L’Italia? Un Paese per raccomandati

Non rivela nessun arcano la ricerca del Censis dal titolo “La composizione sociale dopo la crisi”, che dipinge un quadro sconcertante e che poco lascia sperare per il futuro del Belpaese. Una Pubblica Amministrazione che non funziona o, se funziona, funziona male perché incastrata nel sistema del “regalino”, del “favore”, dell’”amico” , della “spintarella” e della “mazzetta extra” da recuperare di qua e di là. A dare credibilità a queste dicerie, che spesso siamo abituati a sentire, sono i dati della ricerca portata avanti dall’Istituto presieduto dal Dr. De Rita. Ammonterebbe a 800 mila il numero degli italiani che sono ricorsi all’espediente del “regalino” ad un dipendente della Pubblica Amministrazione, cifra che effettua un vorticoso salto in alto e arriva a toccare i 4,2 milioni, se si contano tutti coloro che per un motivo o per un altro, come l’accelerazione di una pratica o la concessione di un’autorizzazione non proprio regolamentare, sarebbero ricorsi a qualche conoscenza qualche conoscenza. Si tratta di cifre da spavento, che ben evidenziano lo spaccato dell’Italia dei nostri giorni e ne rivelano la duplicità: in pubblico sono tutti pronti a gridare contro il politico o il dirigente che chiede favori per se stesso o per la propria famiglia (il caso del Ministro Lupi è solo l’ultimo di una lunga serie), e poi, in privato, sono tutti pronti o quasi a emularlo, a chiedere favori a destra e a manca, ovviamente nei limiti delle proprie possibilità. Molte volte, tuttavia, il ricorso a questi mezzi poco ortodossi, ma probabilmente necessari, è giustificato da una effettiva inefficienza e una macchinosità della Pubblica Amministrazione. La ricerca del Censis descrive un sistema pubblico che non agevola affatto il cittadino ma che spesso ne diventa nemica. Dati alla mano, il 63,5% degli italiani si ritiene insoddisfatto dal funzionamento della macchina pubblica, il 21,5% dichiara addirittura che questa sia peggiorata rispetto agli anni precedenti.
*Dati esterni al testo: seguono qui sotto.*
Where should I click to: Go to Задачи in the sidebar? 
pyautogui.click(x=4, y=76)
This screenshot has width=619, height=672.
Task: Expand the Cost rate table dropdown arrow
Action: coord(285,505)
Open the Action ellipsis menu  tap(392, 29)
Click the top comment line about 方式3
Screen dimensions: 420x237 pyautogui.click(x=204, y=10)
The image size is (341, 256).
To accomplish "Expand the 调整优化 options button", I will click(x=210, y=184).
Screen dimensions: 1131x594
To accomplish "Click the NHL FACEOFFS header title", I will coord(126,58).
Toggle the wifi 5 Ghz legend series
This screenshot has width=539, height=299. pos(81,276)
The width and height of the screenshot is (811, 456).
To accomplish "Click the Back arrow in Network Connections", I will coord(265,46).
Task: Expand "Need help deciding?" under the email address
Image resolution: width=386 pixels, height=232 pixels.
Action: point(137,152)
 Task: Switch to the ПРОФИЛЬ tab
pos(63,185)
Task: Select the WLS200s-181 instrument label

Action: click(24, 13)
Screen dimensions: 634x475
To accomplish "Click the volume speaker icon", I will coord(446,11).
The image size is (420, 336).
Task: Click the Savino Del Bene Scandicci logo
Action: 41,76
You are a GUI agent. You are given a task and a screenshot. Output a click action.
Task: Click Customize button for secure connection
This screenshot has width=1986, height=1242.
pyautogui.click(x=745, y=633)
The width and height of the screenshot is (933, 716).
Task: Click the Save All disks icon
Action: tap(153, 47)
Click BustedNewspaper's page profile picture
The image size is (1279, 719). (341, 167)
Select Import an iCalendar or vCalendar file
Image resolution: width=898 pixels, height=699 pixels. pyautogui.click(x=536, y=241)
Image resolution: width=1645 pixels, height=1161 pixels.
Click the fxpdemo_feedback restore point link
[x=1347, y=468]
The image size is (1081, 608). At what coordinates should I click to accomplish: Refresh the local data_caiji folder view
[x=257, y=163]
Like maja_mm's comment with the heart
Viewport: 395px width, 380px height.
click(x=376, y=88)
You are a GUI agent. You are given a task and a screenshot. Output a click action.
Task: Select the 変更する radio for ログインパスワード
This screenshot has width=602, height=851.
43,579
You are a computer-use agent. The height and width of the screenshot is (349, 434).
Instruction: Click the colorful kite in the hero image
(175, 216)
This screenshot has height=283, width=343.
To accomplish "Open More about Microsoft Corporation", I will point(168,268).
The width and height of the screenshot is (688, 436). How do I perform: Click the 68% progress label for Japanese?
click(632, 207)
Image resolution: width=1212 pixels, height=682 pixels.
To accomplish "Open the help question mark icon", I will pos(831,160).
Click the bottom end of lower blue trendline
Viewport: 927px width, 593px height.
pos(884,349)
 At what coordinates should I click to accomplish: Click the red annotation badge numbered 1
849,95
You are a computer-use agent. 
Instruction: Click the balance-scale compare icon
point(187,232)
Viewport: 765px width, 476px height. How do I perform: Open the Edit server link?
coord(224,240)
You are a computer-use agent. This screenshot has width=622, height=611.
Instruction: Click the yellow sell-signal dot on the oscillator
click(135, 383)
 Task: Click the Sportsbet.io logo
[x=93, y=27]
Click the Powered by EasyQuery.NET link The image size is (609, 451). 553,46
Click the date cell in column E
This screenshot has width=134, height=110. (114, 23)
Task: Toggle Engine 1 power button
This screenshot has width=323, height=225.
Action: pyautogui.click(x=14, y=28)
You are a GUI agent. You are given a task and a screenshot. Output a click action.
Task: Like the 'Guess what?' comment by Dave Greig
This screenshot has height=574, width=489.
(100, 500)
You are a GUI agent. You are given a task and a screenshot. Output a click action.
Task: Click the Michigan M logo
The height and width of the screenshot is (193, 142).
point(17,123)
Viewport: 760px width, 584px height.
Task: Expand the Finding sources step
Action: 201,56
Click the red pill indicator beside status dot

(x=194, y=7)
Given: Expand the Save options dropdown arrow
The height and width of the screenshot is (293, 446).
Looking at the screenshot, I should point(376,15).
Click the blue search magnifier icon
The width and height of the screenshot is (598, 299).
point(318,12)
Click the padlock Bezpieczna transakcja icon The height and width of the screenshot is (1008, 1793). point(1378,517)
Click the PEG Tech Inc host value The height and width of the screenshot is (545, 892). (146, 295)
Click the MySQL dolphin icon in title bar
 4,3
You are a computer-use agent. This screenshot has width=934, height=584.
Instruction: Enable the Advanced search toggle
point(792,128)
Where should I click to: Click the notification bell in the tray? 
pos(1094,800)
Come superare questo impasse? Il 34,7% degli italiani ha dichiarato la necessità di assumere dirigenti giovani, dinamici e capaci di organizzare le cose in modo migliore e più efficiente; il 22,1% chiede che i dipendenti pubblici siano licenziabili allo stesso modo di coloro che lavorano nel privato, mentre il 19,3% chiede che i più meritevoli vengano pagati meglio. Aprire le porte al merito e chiudere o socchiudere quelle dei favoritismi e delle raccomandazioni, questo è quello che si augurano i cittadini italiani. Auspicano un servizio pubblico più efficiente, più limpido, più giusto, più snello e più veloce. Un’utopia? Chi pùo dirlo!

Stando ai dati si riscontra una sorta di ripresa dell’economia italiana nell’ultimo anno: sono oltre un milione le società di capitali attive definite nel rapporto “le più robuste e strutturate nell’universo di 5,2 milioni di imprese italiane complessive, quelle in grado di attirare risorse e mettersi in marcia verso la ripresa”. Queste società sono aumentate del 105% tra il 2000 e il 2014 e del 33,5% anche negli anni di crisi 2007-2014. E ci sono 212.000 imprese esportatrici e soggetti economici che per crescere decidono di internazionalizzarsi e fare business all’estero), per un valore dell’export pari nell’ultimo anno a 380 miliardi di euro, avvantaggiato anche dal calo dell’euro e dal crollo del prezzo del petrolio. Gli effetti positivi riguardano soprattutto il settore della ristorazione, a seguire quello del commercio e poi quello dei servizi alle imprese. Purtroppo però questa “ripresa economica” non è accompagnata da un miglioramento della situazione sociale, la ricerca infatti denuncia un grossa emergenza: 615 mila sarebbero i posti di lavoro persi durante questo periodo di crisi, di conseguenza risulta un forte aumento del precariato. Facendo un’indagine sugli assunti del 2013 risulta che: il 60,2% è stato assunto con contratto a tempo determinato (nel 2007 erano il 51,3%). I precari sono stati quelli più colpiti dalla crisi avendo subito licenziamenti e ritrovandosi a casa da un giorno all’altro per mancato rinnovo del contratto di lavoro. Ora che si annuncia la ripresa, gli italiani dicono no a ogni forma di precariato. Per il 67,5% pagare meno o dare meno tutele a chi entra nel mercato del lavoro non è giusto, perché “si creano fasce di lavoratori penalizzati e facilmente ricattabili”.